## begin

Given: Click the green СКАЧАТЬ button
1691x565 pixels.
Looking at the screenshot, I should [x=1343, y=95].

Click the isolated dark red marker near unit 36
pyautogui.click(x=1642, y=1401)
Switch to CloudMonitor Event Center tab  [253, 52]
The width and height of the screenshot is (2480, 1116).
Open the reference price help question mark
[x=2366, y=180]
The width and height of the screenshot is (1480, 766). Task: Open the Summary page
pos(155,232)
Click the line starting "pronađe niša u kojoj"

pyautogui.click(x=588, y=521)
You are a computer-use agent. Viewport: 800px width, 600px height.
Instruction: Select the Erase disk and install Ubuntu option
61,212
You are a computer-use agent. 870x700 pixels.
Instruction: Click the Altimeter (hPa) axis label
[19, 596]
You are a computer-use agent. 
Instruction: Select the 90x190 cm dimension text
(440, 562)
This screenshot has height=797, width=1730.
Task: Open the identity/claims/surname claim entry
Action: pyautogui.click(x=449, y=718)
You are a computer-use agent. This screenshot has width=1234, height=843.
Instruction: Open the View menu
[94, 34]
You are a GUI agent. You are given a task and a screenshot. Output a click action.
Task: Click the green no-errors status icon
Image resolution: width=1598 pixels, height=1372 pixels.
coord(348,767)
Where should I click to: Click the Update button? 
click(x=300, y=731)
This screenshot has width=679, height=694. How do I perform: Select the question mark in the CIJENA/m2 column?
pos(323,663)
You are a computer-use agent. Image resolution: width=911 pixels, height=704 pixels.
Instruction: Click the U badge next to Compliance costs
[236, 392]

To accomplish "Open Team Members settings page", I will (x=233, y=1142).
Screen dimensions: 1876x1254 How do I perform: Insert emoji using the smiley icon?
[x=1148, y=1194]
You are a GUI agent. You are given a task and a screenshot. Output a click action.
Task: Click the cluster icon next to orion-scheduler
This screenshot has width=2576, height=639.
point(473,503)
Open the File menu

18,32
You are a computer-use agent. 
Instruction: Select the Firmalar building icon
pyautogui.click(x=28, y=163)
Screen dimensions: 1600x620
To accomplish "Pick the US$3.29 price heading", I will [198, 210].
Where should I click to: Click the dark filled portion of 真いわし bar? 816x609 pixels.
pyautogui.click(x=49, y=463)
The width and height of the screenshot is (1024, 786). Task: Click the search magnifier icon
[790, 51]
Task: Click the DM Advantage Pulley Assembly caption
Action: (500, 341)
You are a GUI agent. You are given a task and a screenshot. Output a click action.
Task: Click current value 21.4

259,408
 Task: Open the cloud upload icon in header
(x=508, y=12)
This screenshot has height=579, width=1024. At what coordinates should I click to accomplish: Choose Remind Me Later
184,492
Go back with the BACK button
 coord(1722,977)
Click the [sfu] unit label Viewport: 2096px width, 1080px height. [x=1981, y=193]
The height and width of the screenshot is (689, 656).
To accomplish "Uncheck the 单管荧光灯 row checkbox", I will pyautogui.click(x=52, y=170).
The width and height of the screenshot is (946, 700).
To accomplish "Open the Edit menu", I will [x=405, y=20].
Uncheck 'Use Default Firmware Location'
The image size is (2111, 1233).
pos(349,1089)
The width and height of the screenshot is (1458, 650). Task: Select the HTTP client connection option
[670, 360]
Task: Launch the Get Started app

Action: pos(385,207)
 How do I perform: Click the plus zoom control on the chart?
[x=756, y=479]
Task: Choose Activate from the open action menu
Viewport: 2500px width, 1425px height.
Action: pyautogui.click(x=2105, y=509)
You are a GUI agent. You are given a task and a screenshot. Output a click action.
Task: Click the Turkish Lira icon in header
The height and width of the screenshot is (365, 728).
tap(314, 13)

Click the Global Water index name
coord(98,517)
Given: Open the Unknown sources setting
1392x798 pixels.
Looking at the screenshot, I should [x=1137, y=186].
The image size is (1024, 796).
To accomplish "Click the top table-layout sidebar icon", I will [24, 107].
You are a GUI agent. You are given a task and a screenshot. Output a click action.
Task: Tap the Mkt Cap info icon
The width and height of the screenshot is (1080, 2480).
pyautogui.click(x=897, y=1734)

## end

Short exercise — Give every non-blank line of the listing above as a JSON list of strings, one string per line.

Output below —
[
  "Given: Click the green СКАЧАТЬ button",
  "1691x565 pixels.",
  "Looking at the screenshot, I should [x=1343, y=95].",
  "Click the isolated dark red marker near unit 36",
  "pyautogui.click(x=1642, y=1401)",
  "Switch to CloudMonitor Event Center tab  [253, 52]",
  "The width and height of the screenshot is (2480, 1116).",
  "Open the reference price help question mark",
  "[x=2366, y=180]",
  "The width and height of the screenshot is (1480, 766). Task: Open the Summary page",
  "pos(155,232)",
  "Click the line starting \"pronađe niša u kojoj\"",
  "pyautogui.click(x=588, y=521)",
  "You are a computer-use agent. Viewport: 800px width, 600px height.",
  "Instruction: Select the Erase disk and install Ubuntu option",
  "61,212",
  "You are a computer-use agent. 870x700 pixels.",
  "Instruction: Click the Altimeter (hPa) axis label",
  "[19, 596]",
  "You are a computer-use agent. ",
  "Instruction: Select the 90x190 cm dimension text",
  "(440, 562)",
  "This screenshot has height=797, width=1730.",
  "Task: Open the identity/claims/surname claim entry",
  "Action: pyautogui.click(x=449, y=718)",
  "You are a computer-use agent. This screenshot has width=1234, height=843.",
  "Instruction: Open the View menu",
  "[94, 34]",
  "You are a GUI agent. You are given a task and a screenshot. Output a click action.",
  "Task: Click the green no-errors status icon",
  "Image resolution: width=1598 pixels, height=1372 pixels.",
  "coord(348,767)",
  "Where should I click to: Click the Update button? ",
  "click(x=300, y=731)",
  "This screenshot has width=679, height=694. How do I perform: Select the question mark in the CIJENA/m2 column?",
  "pos(323,663)",
  "You are a computer-use agent. Image resolution: width=911 pixels, height=704 pixels.",
  "Instruction: Click the U badge next to Compliance costs",
  "[236, 392]",
  "To accomplish \"Open Team Members settings page\", I will (x=233, y=1142).",
  "Screen dimensions: 1876x1254 How do I perform: Insert emoji using the smiley icon?",
  "[x=1148, y=1194]",
  "You are a GUI agent. You are given a task and a screenshot. Output a click action.",
  "Task: Click the cluster icon next to orion-scheduler",
  "This screenshot has width=2576, height=639.",
  "point(473,503)",
  "Open the File menu",
  "18,32",
  "You are a computer-use agent. ",
  "Instruction: Select the Firmalar building icon",
  "pyautogui.click(x=28, y=163)",
  "Screen dimensions: 1600x620",
  "To accomplish \"Pick the US$3.29 price heading\", I will [198, 210].",
  "Where should I click to: Click the dark filled portion of 真いわし bar? 816x609 pixels.",
  "pyautogui.click(x=49, y=463)",
  "The width and height of the screenshot is (1024, 786). Task: Click the search magnifier icon",
  "[790, 51]",
  "Task: Click the DM Advantage Pulley Assembly caption",
  "Action: (500, 341)",
  "You are a GUI agent. You are given a task and a screenshot. Output a click action.",
  "Task: Click current value 21.4",
  "259,408",
  " Task: Open the cloud upload icon in header",
  "(x=508, y=12)",
  "This screenshot has height=579, width=1024. At what coordinates should I click to accomplish: Choose Remind Me Later",
  "184,492",
  "Go back with the BACK button",
  " coord(1722,977)",
  "Click the [sfu] unit label Viewport: 2096px width, 1080px height. [x=1981, y=193]",
  "The height and width of the screenshot is (689, 656).",
  "To accomplish \"Uncheck the 单管荧光灯 row checkbox\", I will pyautogui.click(x=52, y=170).",
  "The width and height of the screenshot is (946, 700).",
  "To accomplish \"Open the Edit menu\", I will [x=405, y=20].",
  "Uncheck 'Use Default Firmware Location'",
  "The image size is (2111, 1233).",
  "pos(349,1089)",
  "The width and height of the screenshot is (1458, 650). Task: Select the HTTP client connection option",
  "[670, 360]",
  "Task: Launch the Get Started app",
  "Action: pos(385,207)",
  " How do I perform: Click the plus zoom control on the chart?",
  "[x=756, y=479]",
  "Task: Choose Activate from the open action menu",
  "Viewport: 2500px width, 1425px height.",
  "Action: pyautogui.click(x=2105, y=509)",
  "You are a GUI agent. You are given a task and a screenshot. Output a click action.",
  "Task: Click the Turkish Lira icon in header",
  "The height and width of the screenshot is (365, 728).",
  "tap(314, 13)",
  "Click the Global Water index name",
  "coord(98,517)",
  "Given: Open the Unknown sources setting",
  "1392x798 pixels.",
  "Looking at the screenshot, I should [x=1137, y=186].",
  "The image size is (1024, 796).",
  "To accomplish \"Click the top table-layout sidebar icon\", I will [24, 107].",
  "You are a GUI agent. You are given a task and a screenshot. Output a click action.",
  "Task: Tap the Mkt Cap info icon",
  "The width and height of the screenshot is (1080, 2480).",
  "pyautogui.click(x=897, y=1734)"
]